The following events occurred in October 1928:

==Monday, October 1, 1928==
- Joseph Stalin announced the first Soviet five-year plan.
- The Mae West play Pleasure Man was closed down by police after one performance at the Biltmore Theatre on Broadway due to indecency. All 64 members of the cast were thrown in jail.
- Born: George Peppard, actor, in Detroit, Michigan (d. 1994)

==Tuesday, October 2, 1928==
- Arvid Lindman became Prime Minister of Sweden for the second time.
- Franklin D. Roosevelt was unanimously selected by Democratic Party leaders as a candidate for New York governor. Roosevelt initially declined consideration for the nomination due to health concerns.
- The LZ 127 Graf Zeppelin sailed across the English Channel and over parts of England during test flights as it prepared to cross the Atlantic Ocean.
- Josemaría Escrivá had a vision in which he said that he 'saw' the Opus Dei (Latin for "The Work of God"), a revelation of God's plan for Christians.

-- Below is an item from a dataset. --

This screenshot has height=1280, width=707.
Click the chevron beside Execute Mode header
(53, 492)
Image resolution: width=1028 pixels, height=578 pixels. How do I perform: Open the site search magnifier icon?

Thus, the founding date of this Catholic institution is said to be October 2.
- Born: George McFarland, actor ("Spanky" in Our Gang), in Denison, Texas (d. 1993)

==Wednesday, October 3, 1928==
- All 43 crew on the French submarine Ondine died when the vessel sank off the coast of Portugal after a collision with a Greek ship.
- Retired boxing champion Gene Tunney and socialite Mary Lauder were married in a hotel in Rome.
- The U.S. Republican Party publicized a telegram from Charles Lindbergh to Herbert Hoover which served as an endorsement. "Your qualifications as a man and what you stand for, regardless of party, make me feel that the problems which will come before our country during the next four years will be best solved under your leadership", one line from the message read.
- Born: Edward L. Moyers, railroad executive, near Meridian, Mississippi (d. 2006)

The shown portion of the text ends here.